P. 150 “organism” might be defined as any system of interrelated parts that needs inputs of energy to keep existing. … includes crystals and memes.

P. 151 (1) Every organism tends to keep its shape and to reproduce itself.

P. 151 (2) In order to survive and to reproduce, organisms require inputs of external energy.

P. 152 Entropy — or the dissolution of order into redundant randomness — is one of the most reliable features of the universe as we know it.

P. 152 (3) Each organism will try to take as much energy out of the environment as possible, limited only by threats to its own integrity.

P. 154 (4) Organisms that are successful in finding ways to extract more energy from the environment for their own use will tend to live longer and leave relatively more copies of themselves.

P. 154 (5) When organisms become too successful in extracting energy from their habitat, they may destroy it, and themselves in the process.

P. 155 (6) There are two opposite tendencies in evolution: changes that lead toward harmony and those that lead toward entropy.

P. 155 Harmony i.e., the ability to obtain energy through cooperation, and through the utilization of unused or wasted energy)

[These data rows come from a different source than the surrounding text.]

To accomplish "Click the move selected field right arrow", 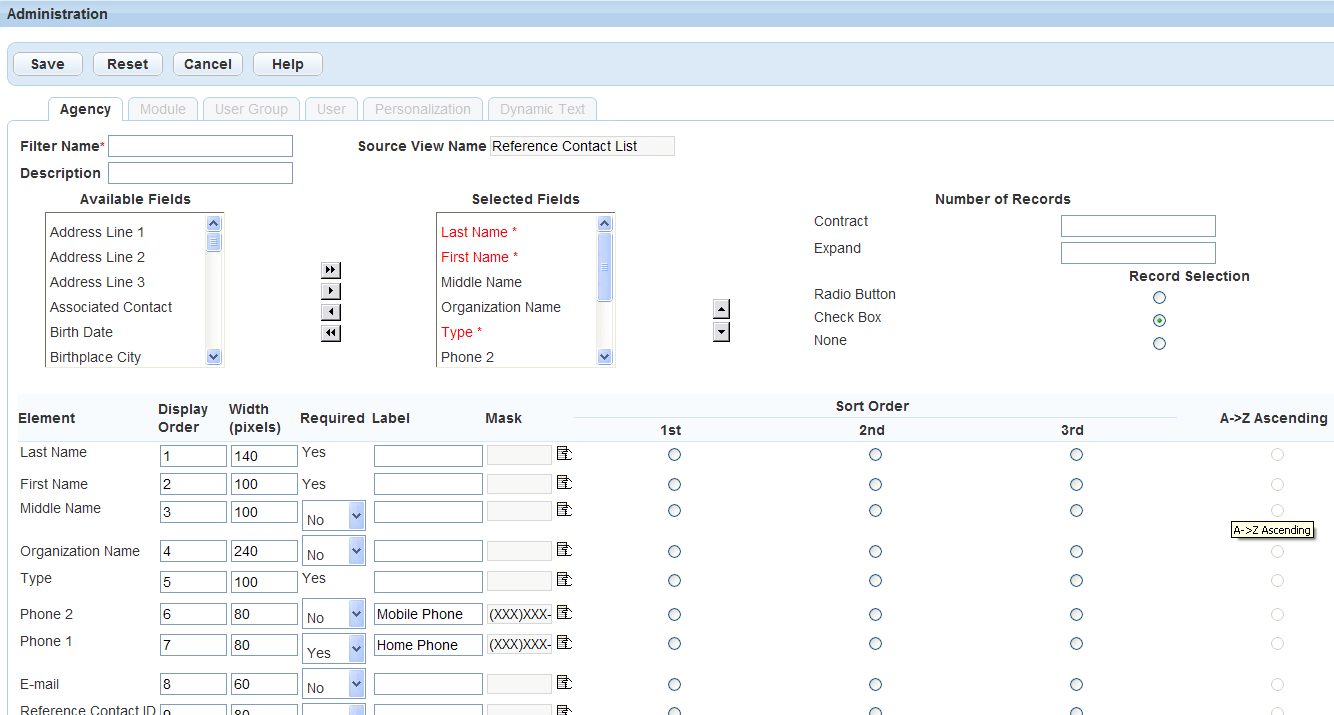I will (331, 291).
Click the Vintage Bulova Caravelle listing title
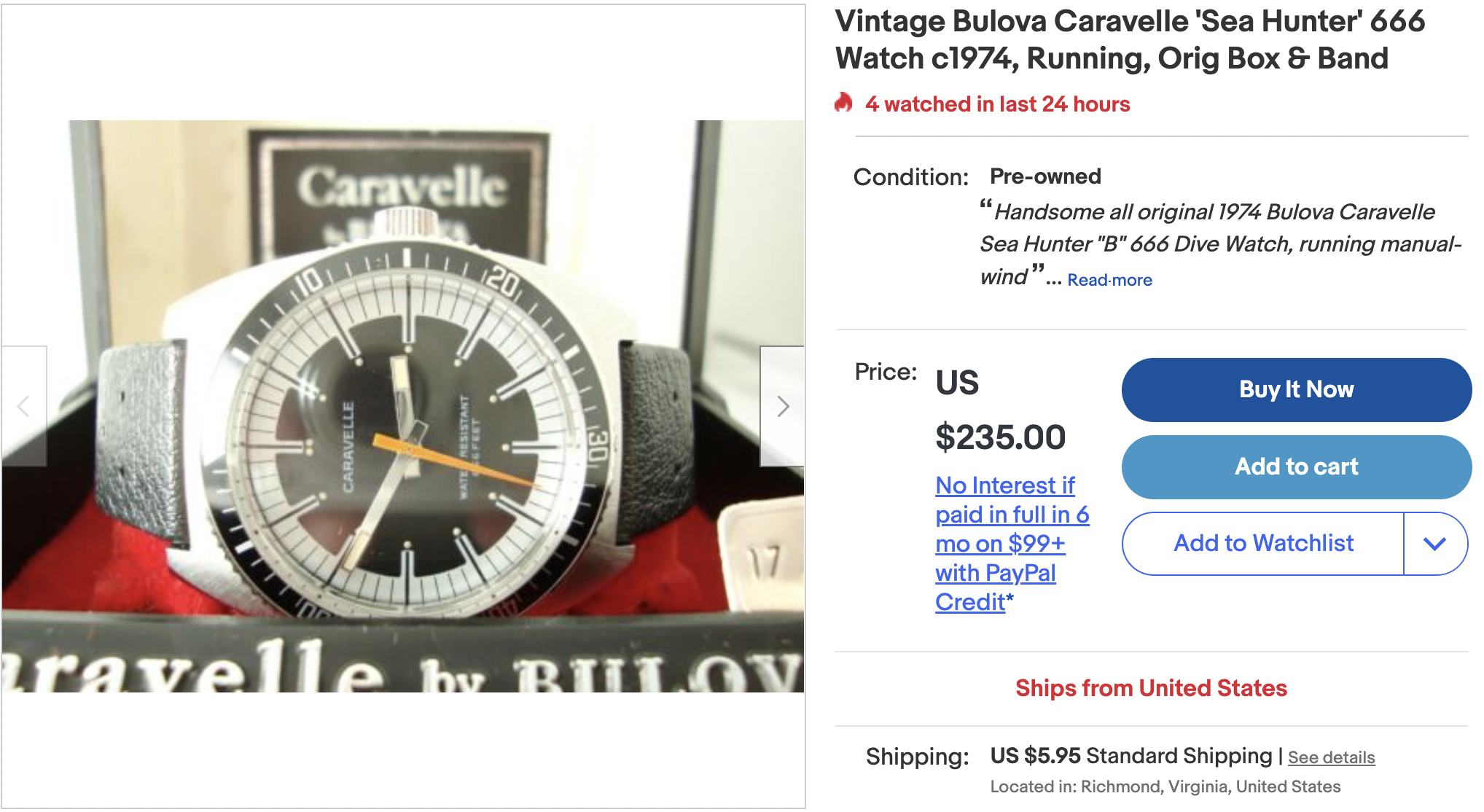This screenshot has height=812, width=1484. click(1130, 40)
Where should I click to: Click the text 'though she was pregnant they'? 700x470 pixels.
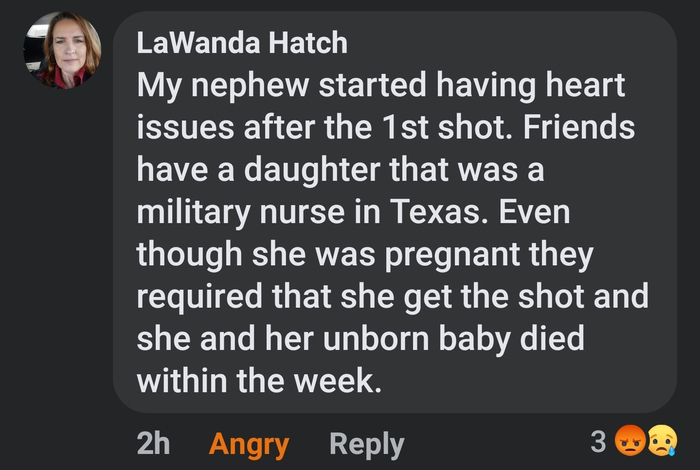click(x=365, y=254)
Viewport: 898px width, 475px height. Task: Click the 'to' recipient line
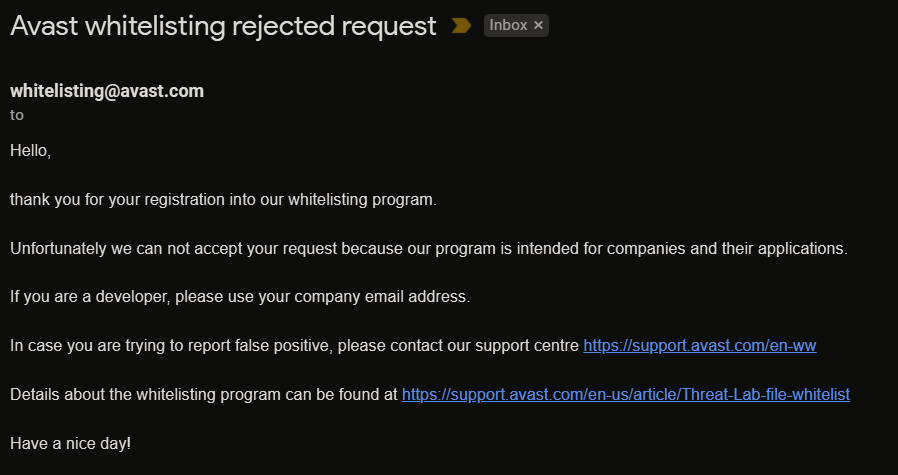click(17, 115)
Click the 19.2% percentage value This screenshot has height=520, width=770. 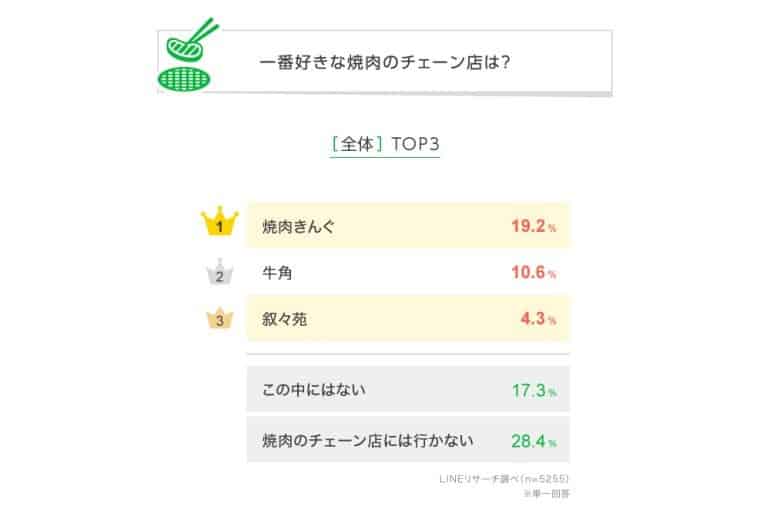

P. 155 Entropy i.e., ways of obtaining energy … causing conflict and disorder.

P. 156 (7) Harmony is usually achieved by evolutionary changes involving an increase in an organism’s complexity.

P. 156 Complexity, that is, an increase both in differentiation and integration.

P. 167 The world in which our children and their children will live is built, minute by minute, through the choices we endorse with our psychic energy.